----- Supplied material -----

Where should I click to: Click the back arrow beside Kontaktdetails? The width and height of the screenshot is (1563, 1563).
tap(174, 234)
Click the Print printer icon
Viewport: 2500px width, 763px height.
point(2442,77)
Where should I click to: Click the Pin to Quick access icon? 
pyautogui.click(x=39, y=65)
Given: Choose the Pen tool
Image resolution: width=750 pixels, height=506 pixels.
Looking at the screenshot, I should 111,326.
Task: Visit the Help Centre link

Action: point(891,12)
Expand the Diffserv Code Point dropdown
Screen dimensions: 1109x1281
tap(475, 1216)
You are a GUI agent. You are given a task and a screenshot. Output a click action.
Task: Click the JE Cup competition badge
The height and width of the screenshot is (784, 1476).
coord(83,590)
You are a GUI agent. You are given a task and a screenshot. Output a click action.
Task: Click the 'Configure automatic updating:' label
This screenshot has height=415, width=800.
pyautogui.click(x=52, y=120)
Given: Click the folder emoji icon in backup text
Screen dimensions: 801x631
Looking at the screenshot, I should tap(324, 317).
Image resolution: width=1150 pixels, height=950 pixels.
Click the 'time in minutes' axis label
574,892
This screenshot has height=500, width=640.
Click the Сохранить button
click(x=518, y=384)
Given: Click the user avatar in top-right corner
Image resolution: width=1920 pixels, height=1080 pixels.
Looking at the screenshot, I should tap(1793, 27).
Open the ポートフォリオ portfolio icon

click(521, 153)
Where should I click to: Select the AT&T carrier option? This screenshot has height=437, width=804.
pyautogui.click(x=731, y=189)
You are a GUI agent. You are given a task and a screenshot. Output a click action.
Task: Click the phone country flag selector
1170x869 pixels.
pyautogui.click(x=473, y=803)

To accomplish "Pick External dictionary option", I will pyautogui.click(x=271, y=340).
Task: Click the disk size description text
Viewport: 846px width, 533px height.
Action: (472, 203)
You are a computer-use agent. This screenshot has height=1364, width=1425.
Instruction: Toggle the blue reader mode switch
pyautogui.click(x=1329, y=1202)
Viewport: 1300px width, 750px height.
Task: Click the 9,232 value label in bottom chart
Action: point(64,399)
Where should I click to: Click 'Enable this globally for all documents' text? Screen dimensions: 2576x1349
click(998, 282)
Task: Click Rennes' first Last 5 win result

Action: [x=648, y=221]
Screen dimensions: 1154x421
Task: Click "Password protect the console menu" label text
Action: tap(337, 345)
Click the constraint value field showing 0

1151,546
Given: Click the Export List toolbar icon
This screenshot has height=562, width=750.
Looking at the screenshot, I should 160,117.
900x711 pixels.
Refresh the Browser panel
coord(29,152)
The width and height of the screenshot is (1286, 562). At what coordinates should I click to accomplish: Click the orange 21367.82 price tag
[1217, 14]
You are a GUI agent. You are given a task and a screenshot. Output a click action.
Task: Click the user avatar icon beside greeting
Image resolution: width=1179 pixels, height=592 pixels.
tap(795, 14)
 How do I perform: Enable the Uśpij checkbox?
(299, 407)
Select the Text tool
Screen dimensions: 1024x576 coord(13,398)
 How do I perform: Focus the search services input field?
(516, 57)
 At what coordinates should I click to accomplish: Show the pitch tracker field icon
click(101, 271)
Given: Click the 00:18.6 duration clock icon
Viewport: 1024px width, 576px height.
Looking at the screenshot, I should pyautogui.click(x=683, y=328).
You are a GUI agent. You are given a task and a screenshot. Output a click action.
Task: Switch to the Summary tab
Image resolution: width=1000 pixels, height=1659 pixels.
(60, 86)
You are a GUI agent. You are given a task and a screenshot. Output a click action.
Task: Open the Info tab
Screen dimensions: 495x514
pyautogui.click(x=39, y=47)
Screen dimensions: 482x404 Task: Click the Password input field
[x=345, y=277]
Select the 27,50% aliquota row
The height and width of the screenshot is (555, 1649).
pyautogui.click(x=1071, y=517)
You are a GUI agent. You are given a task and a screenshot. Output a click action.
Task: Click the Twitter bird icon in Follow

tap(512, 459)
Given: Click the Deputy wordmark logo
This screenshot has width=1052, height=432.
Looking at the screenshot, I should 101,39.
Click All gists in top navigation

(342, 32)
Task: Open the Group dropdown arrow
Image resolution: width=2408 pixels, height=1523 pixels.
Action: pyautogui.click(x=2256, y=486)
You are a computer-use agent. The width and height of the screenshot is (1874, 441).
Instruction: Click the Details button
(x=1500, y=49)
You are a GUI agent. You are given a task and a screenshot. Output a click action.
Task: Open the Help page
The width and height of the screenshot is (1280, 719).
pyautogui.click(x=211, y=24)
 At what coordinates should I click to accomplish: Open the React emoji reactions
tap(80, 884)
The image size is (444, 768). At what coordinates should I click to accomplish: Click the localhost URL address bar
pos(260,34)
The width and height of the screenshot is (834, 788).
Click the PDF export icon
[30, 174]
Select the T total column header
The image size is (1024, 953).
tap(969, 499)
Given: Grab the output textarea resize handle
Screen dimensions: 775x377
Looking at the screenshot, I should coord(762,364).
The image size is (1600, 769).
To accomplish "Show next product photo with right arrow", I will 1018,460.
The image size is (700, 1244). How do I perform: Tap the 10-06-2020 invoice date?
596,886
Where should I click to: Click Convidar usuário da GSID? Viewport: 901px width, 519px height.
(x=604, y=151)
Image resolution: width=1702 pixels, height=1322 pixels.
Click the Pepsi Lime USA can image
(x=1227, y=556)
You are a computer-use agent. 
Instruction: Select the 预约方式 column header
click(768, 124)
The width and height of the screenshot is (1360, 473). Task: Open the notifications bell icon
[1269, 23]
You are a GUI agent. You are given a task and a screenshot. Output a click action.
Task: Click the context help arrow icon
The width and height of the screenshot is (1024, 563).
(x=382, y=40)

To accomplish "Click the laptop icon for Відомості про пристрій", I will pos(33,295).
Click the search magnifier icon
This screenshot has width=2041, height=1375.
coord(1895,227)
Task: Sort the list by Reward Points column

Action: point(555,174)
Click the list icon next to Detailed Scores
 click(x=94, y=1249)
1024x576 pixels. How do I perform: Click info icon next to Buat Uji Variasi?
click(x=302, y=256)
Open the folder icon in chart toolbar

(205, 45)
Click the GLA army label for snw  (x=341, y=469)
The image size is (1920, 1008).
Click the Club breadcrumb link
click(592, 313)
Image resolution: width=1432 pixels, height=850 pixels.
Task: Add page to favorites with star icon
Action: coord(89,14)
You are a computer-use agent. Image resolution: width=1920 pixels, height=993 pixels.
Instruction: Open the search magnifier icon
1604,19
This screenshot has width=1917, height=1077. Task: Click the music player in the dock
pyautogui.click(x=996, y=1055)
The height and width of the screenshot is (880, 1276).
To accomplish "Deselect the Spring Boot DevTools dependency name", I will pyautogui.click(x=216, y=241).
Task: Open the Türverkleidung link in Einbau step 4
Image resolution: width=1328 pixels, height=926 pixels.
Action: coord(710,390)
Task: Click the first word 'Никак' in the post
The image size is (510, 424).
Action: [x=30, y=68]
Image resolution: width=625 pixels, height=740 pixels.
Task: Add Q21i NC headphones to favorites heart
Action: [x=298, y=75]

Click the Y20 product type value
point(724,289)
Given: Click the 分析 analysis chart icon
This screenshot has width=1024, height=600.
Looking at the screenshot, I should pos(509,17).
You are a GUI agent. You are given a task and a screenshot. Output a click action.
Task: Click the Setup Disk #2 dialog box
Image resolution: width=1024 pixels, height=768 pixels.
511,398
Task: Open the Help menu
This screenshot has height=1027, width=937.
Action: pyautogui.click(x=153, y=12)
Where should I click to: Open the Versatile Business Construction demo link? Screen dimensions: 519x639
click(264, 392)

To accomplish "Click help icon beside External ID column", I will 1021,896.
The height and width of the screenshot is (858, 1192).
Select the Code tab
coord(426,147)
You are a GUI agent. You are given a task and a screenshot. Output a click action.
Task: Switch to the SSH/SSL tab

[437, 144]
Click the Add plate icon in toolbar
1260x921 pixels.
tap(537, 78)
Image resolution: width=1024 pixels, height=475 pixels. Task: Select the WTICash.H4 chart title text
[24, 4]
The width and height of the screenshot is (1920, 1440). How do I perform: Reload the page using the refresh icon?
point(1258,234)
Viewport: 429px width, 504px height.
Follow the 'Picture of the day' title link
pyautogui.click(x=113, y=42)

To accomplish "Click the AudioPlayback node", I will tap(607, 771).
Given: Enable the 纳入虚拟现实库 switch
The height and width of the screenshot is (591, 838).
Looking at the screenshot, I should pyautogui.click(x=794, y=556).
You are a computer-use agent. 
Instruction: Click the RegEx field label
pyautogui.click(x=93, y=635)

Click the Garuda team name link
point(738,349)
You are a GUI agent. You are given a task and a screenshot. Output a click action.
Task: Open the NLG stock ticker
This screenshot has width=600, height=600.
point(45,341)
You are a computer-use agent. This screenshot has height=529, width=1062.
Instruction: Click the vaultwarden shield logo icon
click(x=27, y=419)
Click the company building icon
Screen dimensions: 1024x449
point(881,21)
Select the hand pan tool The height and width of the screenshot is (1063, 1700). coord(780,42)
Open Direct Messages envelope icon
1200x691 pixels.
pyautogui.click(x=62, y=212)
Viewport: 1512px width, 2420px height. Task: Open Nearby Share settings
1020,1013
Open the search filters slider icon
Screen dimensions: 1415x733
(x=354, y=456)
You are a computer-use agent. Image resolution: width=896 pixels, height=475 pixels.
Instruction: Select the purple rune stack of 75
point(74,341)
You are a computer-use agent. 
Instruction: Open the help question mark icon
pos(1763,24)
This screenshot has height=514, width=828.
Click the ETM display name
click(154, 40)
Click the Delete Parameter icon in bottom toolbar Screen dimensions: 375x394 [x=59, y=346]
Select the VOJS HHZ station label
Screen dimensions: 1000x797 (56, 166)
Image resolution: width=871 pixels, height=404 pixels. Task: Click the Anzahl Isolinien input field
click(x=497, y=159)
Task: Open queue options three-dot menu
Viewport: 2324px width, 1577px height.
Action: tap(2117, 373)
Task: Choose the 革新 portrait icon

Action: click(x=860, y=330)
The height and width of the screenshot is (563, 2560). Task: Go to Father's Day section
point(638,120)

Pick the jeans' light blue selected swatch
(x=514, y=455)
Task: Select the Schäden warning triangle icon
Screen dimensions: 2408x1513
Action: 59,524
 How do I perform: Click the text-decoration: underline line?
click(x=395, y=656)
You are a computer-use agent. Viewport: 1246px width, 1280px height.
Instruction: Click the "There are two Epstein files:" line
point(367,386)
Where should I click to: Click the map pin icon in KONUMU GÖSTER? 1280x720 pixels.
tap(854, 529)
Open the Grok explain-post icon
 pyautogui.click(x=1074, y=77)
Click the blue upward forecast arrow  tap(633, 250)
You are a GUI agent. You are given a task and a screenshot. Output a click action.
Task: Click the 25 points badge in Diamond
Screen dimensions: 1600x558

-----

Your task:
Give the stretch of lines from the one containing "How do I perform: Enable the Uśpij checkbox?" through the one containing "tap(80, 884)" as a JSON list of strings, one string per line, with blank lines left out.

Written solution:
[
  " How do I perform: Enable the Uśpij checkbox?",
  "(299, 407)",
  "Select the Text tool",
  "Screen dimensions: 1024x576 coord(13,398)",
  " How do I perform: Focus the search services input field?",
  "(516, 57)",
  " At what coordinates should I click to accomplish: Show the pitch tracker field icon",
  "click(101, 271)",
  "Given: Click the 00:18.6 duration clock icon",
  "Viewport: 1024px width, 576px height.",
  "Looking at the screenshot, I should pyautogui.click(x=683, y=328).",
  "You are a GUI agent. You are given a task and a screenshot. Output a click action.",
  "Task: Switch to the Summary tab",
  "Image resolution: width=1000 pixels, height=1659 pixels.",
  "(60, 86)",
  "You are a GUI agent. You are given a task and a screenshot. Output a click action.",
  "Task: Open the Info tab",
  "Screen dimensions: 495x514",
  "pyautogui.click(x=39, y=47)",
  "Screen dimensions: 482x404 Task: Click the Password input field",
  "[x=345, y=277]",
  "Select the 27,50% aliquota row",
  "The height and width of the screenshot is (555, 1649).",
  "pyautogui.click(x=1071, y=517)",
  "You are a GUI agent. You are given a task and a screenshot. Output a click action.",
  "Task: Click the Twitter bird icon in Follow",
  "tap(512, 459)",
  "Given: Click the Deputy wordmark logo",
  "This screenshot has width=1052, height=432.",
  "Looking at the screenshot, I should 101,39.",
  "Click All gists in top navigation",
  "(342, 32)",
  "Task: Open the Group dropdown arrow",
  "Image resolution: width=2408 pixels, height=1523 pixels.",
  "Action: pyautogui.click(x=2256, y=486)",
  "You are a computer-use agent. The width and height of the screenshot is (1874, 441).",
  "Instruction: Click the Details button",
  "(x=1500, y=49)",
  "You are a GUI agent. You are given a task and a screenshot. Output a click action.",
  "Task: Open the Help page",
  "The width and height of the screenshot is (1280, 719).",
  "pyautogui.click(x=211, y=24)",
  " At what coordinates should I click to accomplish: Open the React emoji reactions",
  "tap(80, 884)"
]